Some aspects of Gaskins's life are well documented but others are not. In those latter cases I have tried to recreate the situation in which he found himself and then make inferences about his own role. For his military career, for example, I draw on information about his unit's role in battles and maneuvers, descriptions about camp life, orders that he was required to carry out, information about disputes to which Virginia officers were a party, and letters home from his comrades. For his civilian career, I mine what we know about developments in his family, Northumberland County, and the statewide bodies in which he served. Through such devices, I hope to give the reader a feel for Gaskins's career and the arenas in which it was played out.

Chapter 1 provides background on the Gaskins family and Northumberland County up until around 1750. Chapters 2 and 3 present the events that led up to the break with Britain. Chapter 4 covers Gaskins's recruitment of his company in Northumberland County and Chapter 5 its movements during 1776. Chapters 6 through 9 describe what Gaskins was doing both in Washington's army and in Virginia in the years 1777, 1778, 1779, and 1780. Chapters 10 through 12 detail his participation in the defense of Virginia in 1781 and the victory at Yorktown. Chapter 13 describes his activities through 1787, Chapter 14 the effort to ratify the constitution in Virginia, and Chapter 15 the final eleven years of his life. Chapter 16 offers an assessment of his military and political career and of the American Revolution as it affected Northumberland County.

In the process of learning more about Thomas Gaskins, I incurred a number of debts. The first is to my wife, Marty, and my children, Sharmon and Andrew, who indulged my countless trips to one library or another in search of information about events more than two hundred years old. The second is to W. Preston Haynie, the long-time editor of Bulletin of the Northumberland County Historical Society, who has been unfailing in his encouragement of my efforts and who published initial versions of some of the chapters of this book. Third, Chris Nelson tried hard to find a publisher for me until I decided to use the Internet to make my study more accessible. Fourth, I deeply appreciate the assistance of the staff of institutions where I have conducted my research: the Library of Congress, the Virginia State Library, the Virginia Historical Society, the Genealogical Center of the Mormon Temple in Kensington, Maryland, the Historical Society of Pennsylvania and the New York Historical Society. Fifth, my work was made easier by efforts of many residents of Northumberland County and Northern Neck write the history of their region. And finally I owe a profound debt to the many outstanding historians of Virginia's early history and of the American Revolution, whose student I have become.
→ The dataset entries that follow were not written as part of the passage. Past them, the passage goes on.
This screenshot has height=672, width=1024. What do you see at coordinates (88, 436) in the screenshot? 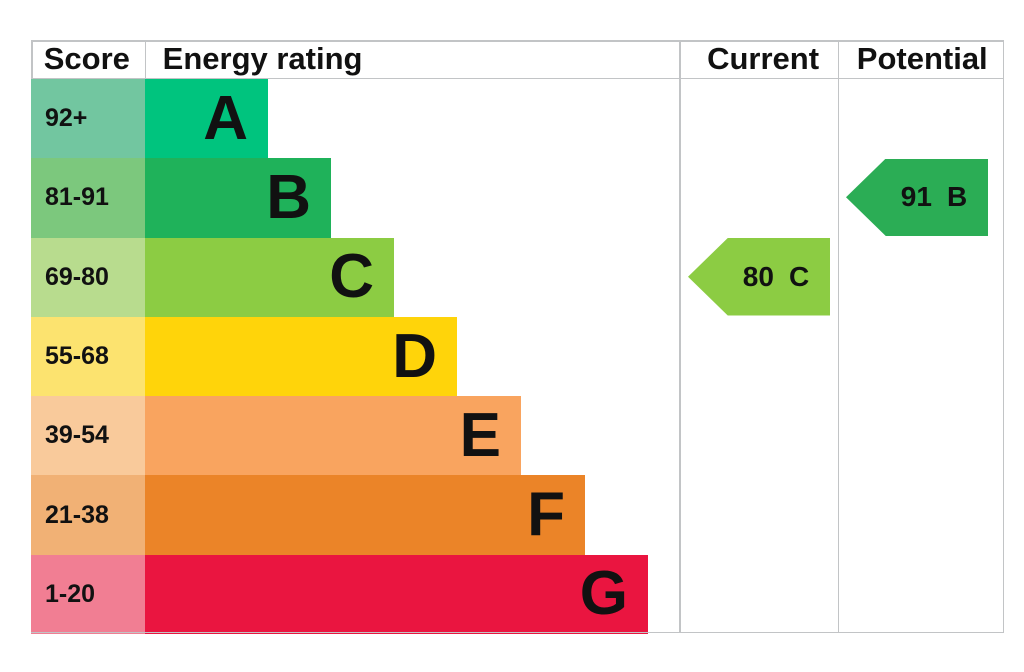
I see `score-range-e: 39-54` at bounding box center [88, 436].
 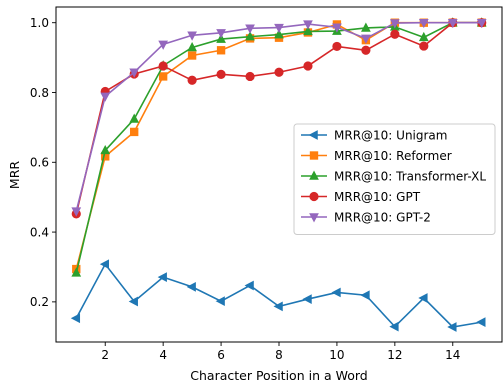 What do you see at coordinates (336, 355) in the screenshot?
I see `x-tick-label: 10` at bounding box center [336, 355].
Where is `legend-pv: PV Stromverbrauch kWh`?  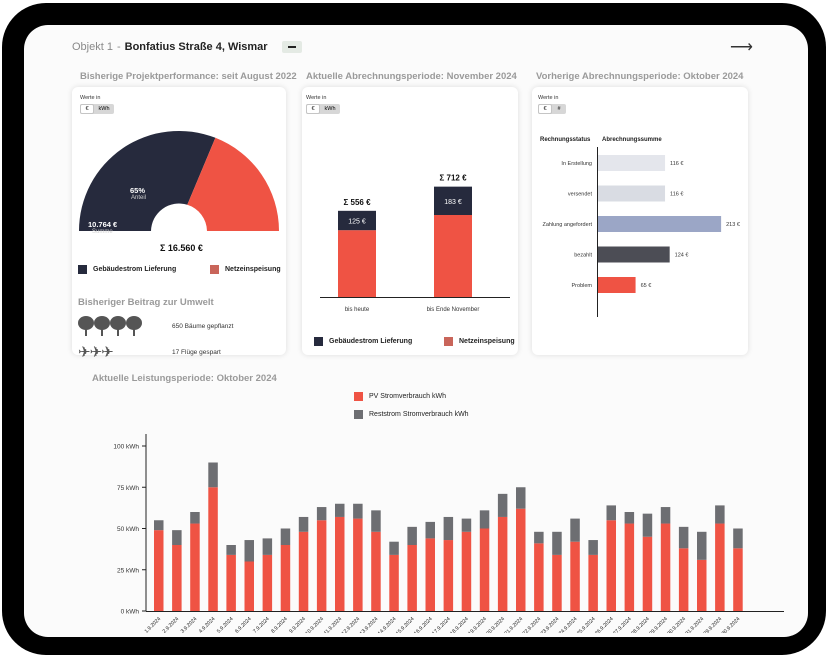
legend-pv: PV Stromverbrauch kWh is located at coordinates (400, 396).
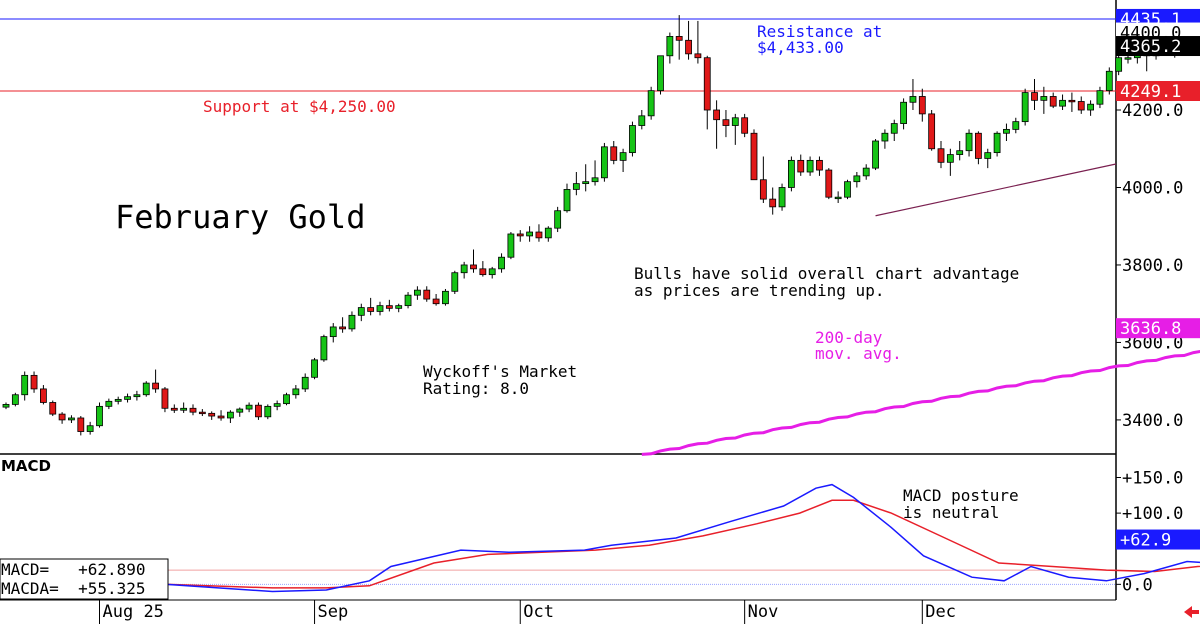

NOTE: A full citation to each source is given in the endnotes of the chapter where it is first cited, and again in the bibliography. The full citations for abbreviated titles are provided on the page facing the beginning of the bibliography. Spelling of eighteenth century sources is preserved.


  1. The best study of Continental officers as a group is Charles Royster, A Revolutionary People at War: The Continental Army and American Character, 1775-1783 (New York: W. W. Norton, 1979).